┌──
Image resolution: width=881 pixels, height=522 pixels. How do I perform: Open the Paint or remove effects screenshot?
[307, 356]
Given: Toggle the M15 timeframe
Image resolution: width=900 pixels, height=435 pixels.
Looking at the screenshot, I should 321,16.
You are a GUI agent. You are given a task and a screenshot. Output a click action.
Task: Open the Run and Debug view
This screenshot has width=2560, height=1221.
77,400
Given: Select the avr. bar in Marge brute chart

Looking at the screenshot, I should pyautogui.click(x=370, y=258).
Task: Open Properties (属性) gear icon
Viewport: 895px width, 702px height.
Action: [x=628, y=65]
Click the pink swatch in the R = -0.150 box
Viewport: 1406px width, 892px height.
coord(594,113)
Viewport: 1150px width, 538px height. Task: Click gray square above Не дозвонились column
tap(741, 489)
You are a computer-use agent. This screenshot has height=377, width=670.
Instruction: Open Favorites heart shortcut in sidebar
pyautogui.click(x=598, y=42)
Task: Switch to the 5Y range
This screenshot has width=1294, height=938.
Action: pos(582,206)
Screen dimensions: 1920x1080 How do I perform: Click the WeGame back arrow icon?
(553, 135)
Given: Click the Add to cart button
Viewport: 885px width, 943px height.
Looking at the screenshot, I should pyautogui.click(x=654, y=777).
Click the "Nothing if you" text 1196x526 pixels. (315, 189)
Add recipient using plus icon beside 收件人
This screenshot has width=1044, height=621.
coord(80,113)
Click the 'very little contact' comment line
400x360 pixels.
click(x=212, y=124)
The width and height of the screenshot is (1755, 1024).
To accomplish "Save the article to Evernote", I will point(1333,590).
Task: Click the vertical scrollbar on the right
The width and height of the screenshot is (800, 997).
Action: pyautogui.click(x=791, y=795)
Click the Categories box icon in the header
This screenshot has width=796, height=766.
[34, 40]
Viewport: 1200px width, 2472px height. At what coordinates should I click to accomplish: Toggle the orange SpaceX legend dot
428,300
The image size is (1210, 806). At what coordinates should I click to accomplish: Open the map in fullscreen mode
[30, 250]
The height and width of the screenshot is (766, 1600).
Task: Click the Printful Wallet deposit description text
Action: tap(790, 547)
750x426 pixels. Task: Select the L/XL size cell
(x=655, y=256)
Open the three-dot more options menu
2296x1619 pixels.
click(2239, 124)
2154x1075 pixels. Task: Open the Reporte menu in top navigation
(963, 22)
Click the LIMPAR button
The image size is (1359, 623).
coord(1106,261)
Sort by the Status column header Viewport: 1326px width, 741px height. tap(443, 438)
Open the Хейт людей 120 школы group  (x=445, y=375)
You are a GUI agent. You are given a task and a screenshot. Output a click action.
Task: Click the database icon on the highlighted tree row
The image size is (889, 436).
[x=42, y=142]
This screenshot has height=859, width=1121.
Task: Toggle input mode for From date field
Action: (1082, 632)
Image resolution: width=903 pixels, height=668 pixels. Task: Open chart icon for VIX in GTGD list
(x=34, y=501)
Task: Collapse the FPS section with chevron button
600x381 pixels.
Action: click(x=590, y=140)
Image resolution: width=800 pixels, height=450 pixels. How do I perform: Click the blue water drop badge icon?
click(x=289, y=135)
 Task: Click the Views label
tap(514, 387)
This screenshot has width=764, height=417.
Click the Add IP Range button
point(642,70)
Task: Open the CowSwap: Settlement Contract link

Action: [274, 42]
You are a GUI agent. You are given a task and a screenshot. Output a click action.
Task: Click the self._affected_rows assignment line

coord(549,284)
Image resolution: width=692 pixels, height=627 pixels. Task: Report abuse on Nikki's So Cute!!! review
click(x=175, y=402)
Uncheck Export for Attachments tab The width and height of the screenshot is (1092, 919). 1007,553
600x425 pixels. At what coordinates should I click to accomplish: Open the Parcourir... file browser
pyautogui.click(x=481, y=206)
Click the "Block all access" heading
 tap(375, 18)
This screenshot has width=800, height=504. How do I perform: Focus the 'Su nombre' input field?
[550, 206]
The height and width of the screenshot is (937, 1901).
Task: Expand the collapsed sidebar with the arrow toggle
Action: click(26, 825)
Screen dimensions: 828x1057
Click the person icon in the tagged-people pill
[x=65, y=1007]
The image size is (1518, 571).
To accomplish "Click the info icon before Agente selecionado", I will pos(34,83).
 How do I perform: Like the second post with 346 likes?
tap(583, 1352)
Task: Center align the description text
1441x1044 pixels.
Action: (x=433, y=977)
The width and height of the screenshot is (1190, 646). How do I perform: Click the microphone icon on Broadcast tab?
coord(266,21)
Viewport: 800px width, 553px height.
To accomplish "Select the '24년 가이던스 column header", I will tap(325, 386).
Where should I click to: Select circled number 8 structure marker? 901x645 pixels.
└──
§ SET PROBLEM: Lay out each line of the data as an item in a numbered list, leaving out any blank lines.

§ RESULT FOR THIS TASK:
1. Image resolution: width=881 pixels, height=522 pixels. How do I perform: Open the Paint or remove effects screenshot?
2. [307, 356]
3. Given: Toggle the M15 timeframe
4. Image resolution: width=900 pixels, height=435 pixels.
5. Looking at the screenshot, I should 321,16.
6. You are a GUI agent. You are given a task and a screenshot. Output a click action.
7. Task: Open the Run and Debug view
8. This screenshot has width=2560, height=1221.
9. 77,400
10. Given: Select the avr. bar in Marge brute chart
11. Looking at the screenshot, I should pyautogui.click(x=370, y=258).
12. Task: Open Properties (属性) gear icon
13. Viewport: 895px width, 702px height.
14. Action: [x=628, y=65]
15. Click the pink swatch in the R = -0.150 box
16. Viewport: 1406px width, 892px height.
17. coord(594,113)
18. Viewport: 1150px width, 538px height. Task: Click gray square above Не дозвонились column
19. tap(741, 489)
20. You are a computer-use agent. This screenshot has height=377, width=670.
21. Instruction: Open Favorites heart shortcut in sidebar
22. pyautogui.click(x=598, y=42)
23. Task: Switch to the 5Y range
24. This screenshot has width=1294, height=938.
25. Action: pos(582,206)
26. Screen dimensions: 1920x1080 How do I perform: Click the WeGame back arrow icon?
27. (553, 135)
28. Given: Click the Add to cart button
29. Viewport: 885px width, 943px height.
30. Looking at the screenshot, I should pyautogui.click(x=654, y=777).
31. Click the "Nothing if you" text 1196x526 pixels. (315, 189)
32. Add recipient using plus icon beside 收件人
33. This screenshot has width=1044, height=621.
34. coord(80,113)
35. Click the 'very little contact' comment line
36. 400x360 pixels.
37. click(x=212, y=124)
38. The width and height of the screenshot is (1755, 1024).
39. To accomplish "Save the article to Evernote", I will point(1333,590).
40. Task: Click the vertical scrollbar on the right
41. The width and height of the screenshot is (800, 997).
42. Action: pyautogui.click(x=791, y=795)
43. Click the Categories box icon in the header
44. This screenshot has width=796, height=766.
45. [34, 40]
46. Viewport: 1200px width, 2472px height. At what coordinates should I click to accomplish: Toggle the orange SpaceX legend dot
47. 428,300
48. The image size is (1210, 806). At what coordinates should I click to accomplish: Open the map in fullscreen mode
49. [30, 250]
50. The height and width of the screenshot is (766, 1600).
51. Task: Click the Printful Wallet deposit description text
52. Action: tap(790, 547)
53. 750x426 pixels. Task: Select the L/XL size cell
54. (x=655, y=256)
55. Open the three-dot more options menu
56. 2296x1619 pixels.
57. click(2239, 124)
58. 2154x1075 pixels. Task: Open the Reporte menu in top navigation
59. (963, 22)
60. Click the LIMPAR button
61. The image size is (1359, 623).
62. coord(1106,261)
63. Sort by the Status column header Viewport: 1326px width, 741px height. tap(443, 438)
64. Open the Хейт людей 120 школы group  (x=445, y=375)
65. You are a GUI agent. You are given a task and a screenshot. Output a click action.
66. Task: Click the database icon on the highlighted tree row
67. The image size is (889, 436).
68. [x=42, y=142]
69. This screenshot has height=859, width=1121.
70. Task: Toggle input mode for From date field
71. Action: (1082, 632)
72. Image resolution: width=903 pixels, height=668 pixels. Task: Open chart icon for VIX in GTGD list
73. (x=34, y=501)
74. Task: Collapse the FPS section with chevron button
75. 600x381 pixels.
76. Action: click(x=590, y=140)
77. Image resolution: width=800 pixels, height=450 pixels. How do I perform: Click the blue water drop badge icon?
78. click(x=289, y=135)
79.  Task: Click the Views label
80. tap(514, 387)
81. This screenshot has width=764, height=417.
82. Click the Add IP Range button
83. point(642,70)
84. Task: Open the CowSwap: Settlement Contract link
85. Action: [274, 42]
86. You are a GUI agent. You are given a task and a screenshot. Output a click action.
87. Task: Click the self._affected_rows assignment line
88. coord(549,284)
89. Image resolution: width=692 pixels, height=627 pixels. Task: Report abuse on Nikki's So Cute!!! review
90. click(x=175, y=402)
91. Uncheck Export for Attachments tab The width and height of the screenshot is (1092, 919). 1007,553
92. 600x425 pixels. At what coordinates should I click to accomplish: Open the Parcourir... file browser
93. pyautogui.click(x=481, y=206)
94. Click the "Block all access" heading
95.  tap(375, 18)
96. This screenshot has width=800, height=504. How do I perform: Focus the 'Su nombre' input field?
97. [550, 206]
98. The height and width of the screenshot is (937, 1901).
99. Task: Expand the collapsed sidebar with the arrow toggle
100. Action: click(26, 825)
101. Screen dimensions: 828x1057
102. Click the person icon in the tagged-people pill
103. [x=65, y=1007]
104. The image size is (1518, 571).
105. To accomplish "Click the info icon before Agente selecionado", I will pos(34,83).
106.  How do I perform: Like the second post with 346 likes?
107. tap(583, 1352)
108. Task: Center align the description text
109. 1441x1044 pixels.
110. Action: (x=433, y=977)
111. The width and height of the screenshot is (1190, 646). How do I perform: Click the microphone icon on Broadcast tab?
112. coord(266,21)
113. Viewport: 800px width, 553px height.
114. To accomplish "Select the '24년 가이던스 column header", I will tap(325, 386).
115. Where should I click to: Select circled number 8 structure marker? 901x645 pixels.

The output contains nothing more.